◆ **Your objective**
Arrange every line of the rows below as a Markdown table with two columns, No. for the line number and Line for its text, and leave out any blank lines.

◆ **Rows of pointing data**
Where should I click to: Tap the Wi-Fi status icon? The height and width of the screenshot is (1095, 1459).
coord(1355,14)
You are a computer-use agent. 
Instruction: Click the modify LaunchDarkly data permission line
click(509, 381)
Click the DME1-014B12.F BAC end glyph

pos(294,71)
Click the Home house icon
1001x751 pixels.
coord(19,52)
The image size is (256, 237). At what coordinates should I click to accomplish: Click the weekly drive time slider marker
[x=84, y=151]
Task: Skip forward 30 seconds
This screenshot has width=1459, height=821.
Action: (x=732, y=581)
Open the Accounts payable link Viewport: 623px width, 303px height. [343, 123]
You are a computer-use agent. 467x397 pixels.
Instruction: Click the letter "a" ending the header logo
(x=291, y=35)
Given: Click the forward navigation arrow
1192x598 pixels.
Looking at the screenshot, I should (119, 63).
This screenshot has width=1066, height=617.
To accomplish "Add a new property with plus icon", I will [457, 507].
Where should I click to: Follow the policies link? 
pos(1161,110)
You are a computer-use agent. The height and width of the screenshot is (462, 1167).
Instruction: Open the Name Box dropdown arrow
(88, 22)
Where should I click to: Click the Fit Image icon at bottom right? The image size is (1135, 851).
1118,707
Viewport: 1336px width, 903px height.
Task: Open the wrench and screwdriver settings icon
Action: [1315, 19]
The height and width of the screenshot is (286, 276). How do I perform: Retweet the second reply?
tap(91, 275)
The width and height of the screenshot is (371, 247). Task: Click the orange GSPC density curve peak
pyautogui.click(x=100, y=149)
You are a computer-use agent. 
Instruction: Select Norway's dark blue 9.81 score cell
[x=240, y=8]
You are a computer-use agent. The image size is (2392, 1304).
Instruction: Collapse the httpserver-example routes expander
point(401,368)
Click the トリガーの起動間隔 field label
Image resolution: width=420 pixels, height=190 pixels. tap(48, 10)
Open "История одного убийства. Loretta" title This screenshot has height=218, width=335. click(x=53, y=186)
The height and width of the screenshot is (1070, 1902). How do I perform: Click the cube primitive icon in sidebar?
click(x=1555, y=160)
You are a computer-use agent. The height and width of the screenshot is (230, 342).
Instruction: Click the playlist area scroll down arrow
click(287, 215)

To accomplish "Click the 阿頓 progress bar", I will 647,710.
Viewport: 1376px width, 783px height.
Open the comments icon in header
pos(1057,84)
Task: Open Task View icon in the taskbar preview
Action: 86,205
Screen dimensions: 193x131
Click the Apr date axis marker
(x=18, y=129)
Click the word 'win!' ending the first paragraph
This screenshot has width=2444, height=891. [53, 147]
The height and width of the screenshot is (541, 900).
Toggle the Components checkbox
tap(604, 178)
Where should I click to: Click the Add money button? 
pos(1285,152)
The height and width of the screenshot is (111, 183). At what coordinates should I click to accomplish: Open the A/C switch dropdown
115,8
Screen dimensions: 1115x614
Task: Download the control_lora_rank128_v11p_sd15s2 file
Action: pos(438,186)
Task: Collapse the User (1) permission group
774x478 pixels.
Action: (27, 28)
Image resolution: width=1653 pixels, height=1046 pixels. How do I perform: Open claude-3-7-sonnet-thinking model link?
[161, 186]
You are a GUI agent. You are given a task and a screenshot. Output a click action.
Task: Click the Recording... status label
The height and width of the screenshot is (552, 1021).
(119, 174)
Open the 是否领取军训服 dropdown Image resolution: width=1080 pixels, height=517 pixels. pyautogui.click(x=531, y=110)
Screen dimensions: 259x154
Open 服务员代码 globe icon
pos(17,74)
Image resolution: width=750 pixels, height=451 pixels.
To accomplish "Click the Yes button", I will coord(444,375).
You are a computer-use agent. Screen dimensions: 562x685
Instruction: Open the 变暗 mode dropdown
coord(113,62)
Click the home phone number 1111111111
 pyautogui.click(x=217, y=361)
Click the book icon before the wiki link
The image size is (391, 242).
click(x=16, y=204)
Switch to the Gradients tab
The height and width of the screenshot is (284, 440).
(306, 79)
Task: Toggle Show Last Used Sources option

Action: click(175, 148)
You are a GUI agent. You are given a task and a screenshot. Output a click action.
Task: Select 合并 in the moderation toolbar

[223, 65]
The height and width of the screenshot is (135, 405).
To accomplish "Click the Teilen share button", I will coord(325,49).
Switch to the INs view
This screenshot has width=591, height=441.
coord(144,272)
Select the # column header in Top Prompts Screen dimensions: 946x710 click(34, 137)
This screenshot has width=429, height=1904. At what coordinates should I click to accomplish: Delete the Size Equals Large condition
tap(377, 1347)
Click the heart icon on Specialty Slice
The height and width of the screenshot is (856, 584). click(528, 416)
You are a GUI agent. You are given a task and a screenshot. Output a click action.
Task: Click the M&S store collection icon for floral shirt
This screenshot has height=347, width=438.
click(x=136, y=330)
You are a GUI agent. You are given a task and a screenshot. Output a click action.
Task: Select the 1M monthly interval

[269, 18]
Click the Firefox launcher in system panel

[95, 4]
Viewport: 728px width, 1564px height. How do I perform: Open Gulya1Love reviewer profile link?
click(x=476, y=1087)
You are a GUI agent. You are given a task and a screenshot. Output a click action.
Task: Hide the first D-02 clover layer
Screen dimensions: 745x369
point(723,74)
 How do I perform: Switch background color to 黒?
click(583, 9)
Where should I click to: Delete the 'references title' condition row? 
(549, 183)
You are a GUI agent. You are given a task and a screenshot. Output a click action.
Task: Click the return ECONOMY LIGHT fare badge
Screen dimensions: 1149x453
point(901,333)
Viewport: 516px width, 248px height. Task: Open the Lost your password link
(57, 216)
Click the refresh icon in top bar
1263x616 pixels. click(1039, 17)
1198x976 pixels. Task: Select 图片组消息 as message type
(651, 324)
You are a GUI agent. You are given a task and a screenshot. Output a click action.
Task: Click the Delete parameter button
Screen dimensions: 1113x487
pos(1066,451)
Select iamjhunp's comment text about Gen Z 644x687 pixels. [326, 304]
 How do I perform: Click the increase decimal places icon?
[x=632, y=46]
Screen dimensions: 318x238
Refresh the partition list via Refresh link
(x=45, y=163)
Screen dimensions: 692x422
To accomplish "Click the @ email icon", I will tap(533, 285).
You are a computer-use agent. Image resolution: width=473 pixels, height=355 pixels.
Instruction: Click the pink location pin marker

◆ **Answer to this exercise**
| No. | Line |
|---|---|
| 1 | Where should I click to: Tap the Wi-Fi status icon? The height and width of the screenshot is (1095, 1459). |
| 2 | coord(1355,14) |
| 3 | You are a computer-use agent.  |
| 4 | Instruction: Click the modify LaunchDarkly data permission line |
| 5 | click(509, 381) |
| 6 | Click the DME1-014B12.F BAC end glyph |
| 7 | pos(294,71) |
| 8 | Click the Home house icon |
| 9 | 1001x751 pixels. |
| 10 | coord(19,52) |
| 11 | The image size is (256, 237). At what coordinates should I click to accomplish: Click the weekly drive time slider marker |
| 12 | [x=84, y=151] |
| 13 | Task: Skip forward 30 seconds |
| 14 | This screenshot has width=1459, height=821. |
| 15 | Action: (x=732, y=581) |
| 16 | Open the Accounts payable link Viewport: 623px width, 303px height. [343, 123] |
| 17 | You are a computer-use agent. 467x397 pixels. |
| 18 | Instruction: Click the letter "a" ending the header logo |
| 19 | (x=291, y=35) |
| 20 | Given: Click the forward navigation arrow |
| 21 | 1192x598 pixels. |
| 22 | Looking at the screenshot, I should (119, 63). |
| 23 | This screenshot has width=1066, height=617. |
| 24 | To accomplish "Add a new property with plus icon", I will [457, 507]. |
| 25 | Where should I click to: Follow the policies link?  |
| 26 | pos(1161,110) |
| 27 | You are a computer-use agent. The height and width of the screenshot is (462, 1167). |
| 28 | Instruction: Open the Name Box dropdown arrow |
| 29 | (88, 22) |
| 30 | Where should I click to: Click the Fit Image icon at bottom right? The image size is (1135, 851). |
| 31 | 1118,707 |
| 32 | Viewport: 1336px width, 903px height. |
| 33 | Task: Open the wrench and screwdriver settings icon |
| 34 | Action: [1315, 19] |
| 35 | The height and width of the screenshot is (286, 276). How do I perform: Retweet the second reply? |
| 36 | tap(91, 275) |
| 37 | The width and height of the screenshot is (371, 247). Task: Click the orange GSPC density curve peak |
| 38 | pyautogui.click(x=100, y=149) |
| 39 | You are a computer-use agent.  |
| 40 | Instruction: Select Norway's dark blue 9.81 score cell |
| 41 | [x=240, y=8] |
| 42 | You are a computer-use agent. The image size is (2392, 1304). |
| 43 | Instruction: Collapse the httpserver-example routes expander |
| 44 | point(401,368) |
| 45 | Click the トリガーの起動間隔 field label |
| 46 | Image resolution: width=420 pixels, height=190 pixels. tap(48, 10) |
| 47 | Open "История одного убийства. Loretta" title This screenshot has height=218, width=335. click(x=53, y=186) |
| 48 | The height and width of the screenshot is (1070, 1902). How do I perform: Click the cube primitive icon in sidebar? |
| 49 | click(x=1555, y=160) |
| 50 | You are a computer-use agent. The height and width of the screenshot is (230, 342). |
| 51 | Instruction: Click the playlist area scroll down arrow |
| 52 | click(287, 215) |
| 53 | To accomplish "Click the 阿頓 progress bar", I will 647,710. |
| 54 | Viewport: 1376px width, 783px height. |
| 55 | Open the comments icon in header |
| 56 | pos(1057,84) |
| 57 | Task: Open Task View icon in the taskbar preview |
| 58 | Action: 86,205 |
| 59 | Screen dimensions: 193x131 |
| 60 | Click the Apr date axis marker |
| 61 | (x=18, y=129) |
| 62 | Click the word 'win!' ending the first paragraph |
| 63 | This screenshot has width=2444, height=891. [53, 147] |
| 64 | The height and width of the screenshot is (541, 900). |
| 65 | Toggle the Components checkbox |
| 66 | tap(604, 178) |
| 67 | Where should I click to: Click the Add money button?  |
| 68 | pos(1285,152) |
| 69 | The height and width of the screenshot is (111, 183). At what coordinates should I click to accomplish: Open the A/C switch dropdown |
| 70 | 115,8 |
| 71 | Screen dimensions: 1115x614 |
| 72 | Task: Download the control_lora_rank128_v11p_sd15s2 file |
| 73 | Action: pos(438,186) |
| 74 | Task: Collapse the User (1) permission group |
| 75 | 774x478 pixels. |
| 76 | Action: (27, 28) |
| 77 | Image resolution: width=1653 pixels, height=1046 pixels. How do I perform: Open claude-3-7-sonnet-thinking model link? |
| 78 | [161, 186] |
| 79 | You are a GUI agent. You are given a task and a screenshot. Output a click action. |
| 80 | Task: Click the Recording... status label |
| 81 | The height and width of the screenshot is (552, 1021). |
| 82 | (119, 174) |
| 83 | Open the 是否领取军训服 dropdown Image resolution: width=1080 pixels, height=517 pixels. pyautogui.click(x=531, y=110) |
| 84 | Screen dimensions: 259x154 |
| 85 | Open 服务员代码 globe icon |
| 86 | pos(17,74) |
| 87 | Image resolution: width=750 pixels, height=451 pixels. |
| 88 | To accomplish "Click the Yes button", I will coord(444,375). |
| 89 | You are a computer-use agent. Screen dimensions: 562x685 |
| 90 | Instruction: Open the 变暗 mode dropdown |
| 91 | coord(113,62) |
| 92 | Click the home phone number 1111111111 |
| 93 |  pyautogui.click(x=217, y=361) |
| 94 | Click the book icon before the wiki link |
| 95 | The image size is (391, 242). |
| 96 | click(x=16, y=204) |
| 97 | Switch to the Gradients tab |
| 98 | The height and width of the screenshot is (284, 440). |
| 99 | (306, 79) |
| 100 | Task: Toggle Show Last Used Sources option |
| 101 | Action: click(175, 148) |
| 102 | You are a GUI agent. You are given a task and a screenshot. Output a click action. |
| 103 | Task: Select 合并 in the moderation toolbar |
| 104 | [223, 65] |
| 105 | The height and width of the screenshot is (135, 405). |
| 106 | To accomplish "Click the Teilen share button", I will coord(325,49). |
| 107 | Switch to the INs view |
| 108 | This screenshot has width=591, height=441. |
| 109 | coord(144,272) |
| 110 | Select the # column header in Top Prompts Screen dimensions: 946x710 click(34, 137) |
| 111 | This screenshot has width=429, height=1904. At what coordinates should I click to accomplish: Delete the Size Equals Large condition |
| 112 | tap(377, 1347) |
| 113 | Click the heart icon on Specialty Slice |
| 114 | The height and width of the screenshot is (856, 584). click(528, 416) |
| 115 | You are a GUI agent. You are given a task and a screenshot. Output a click action. |
| 116 | Task: Click the M&S store collection icon for floral shirt |
| 117 | This screenshot has height=347, width=438. |
| 118 | click(x=136, y=330) |
| 119 | You are a GUI agent. You are given a task and a screenshot. Output a click action. |
| 120 | Task: Select the 1M monthly interval |
| 121 | [269, 18] |
| 122 | Click the Firefox launcher in system panel |
| 123 | [95, 4] |
| 124 | Viewport: 728px width, 1564px height. How do I perform: Open Gulya1Love reviewer profile link? |
| 125 | click(x=476, y=1087) |
| 126 | You are a GUI agent. You are given a task and a screenshot. Output a click action. |
| 127 | Task: Hide the first D-02 clover layer |
| 128 | Screen dimensions: 745x369 |
| 129 | point(723,74) |
| 130 |  How do I perform: Switch background color to 黒? |
| 131 | click(583, 9) |
| 132 | Where should I click to: Delete the 'references title' condition row?  |
| 133 | (549, 183) |
| 134 | You are a GUI agent. You are given a task and a screenshot. Output a click action. |
| 135 | Task: Click the return ECONOMY LIGHT fare badge |
| 136 | Screen dimensions: 1149x453 |
| 137 | point(901,333) |
| 138 | Viewport: 516px width, 248px height. Task: Open the Lost your password link |
| 139 | (57, 216) |
| 140 | Click the refresh icon in top bar |
| 141 | 1263x616 pixels. click(1039, 17) |
| 142 | 1198x976 pixels. Task: Select 图片组消息 as message type |
| 143 | (651, 324) |
| 144 | You are a GUI agent. You are given a task and a screenshot. Output a click action. |
| 145 | Task: Click the Delete parameter button |
| 146 | Screen dimensions: 1113x487 |
| 147 | pos(1066,451) |
| 148 | Select iamjhunp's comment text about Gen Z 644x687 pixels. [326, 304] |
| 149 |  How do I perform: Click the increase decimal places icon? |
| 150 | [x=632, y=46] |
| 151 | Screen dimensions: 318x238 |
| 152 | Refresh the partition list via Refresh link |
| 153 | (x=45, y=163) |
| 154 | Screen dimensions: 692x422 |
| 155 | To accomplish "Click the @ email icon", I will tap(533, 285). |
| 156 | You are a computer-use agent. Image resolution: width=473 pixels, height=355 pixels. |
| 157 | Instruction: Click the pink location pin marker |